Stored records

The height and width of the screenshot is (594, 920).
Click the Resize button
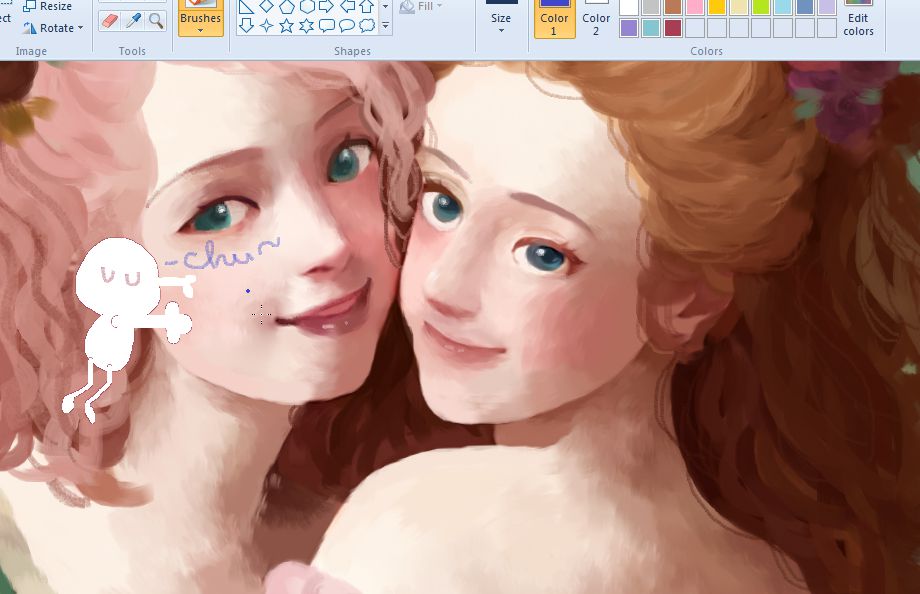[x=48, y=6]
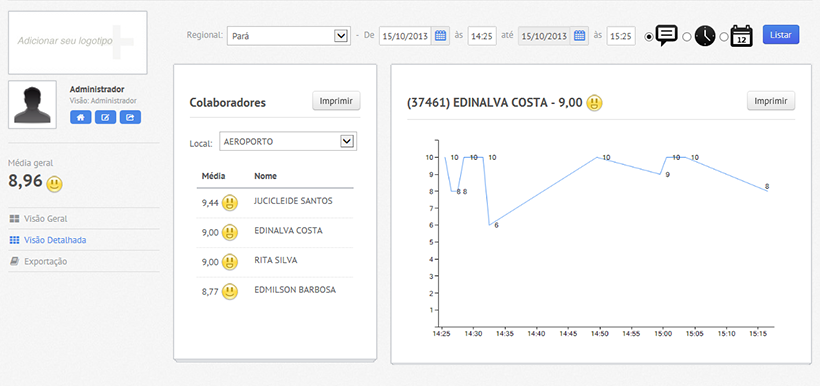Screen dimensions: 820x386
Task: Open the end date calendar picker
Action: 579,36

_Problem:_ Set the preceding data down again word for word, omitting images.

_Written solution:_
The height and width of the screenshot is (594, 920).
Click the Resize button
[x=48, y=6]
Screen dimensions: 820x386
Task: Open the end date calendar picker
Action: 579,36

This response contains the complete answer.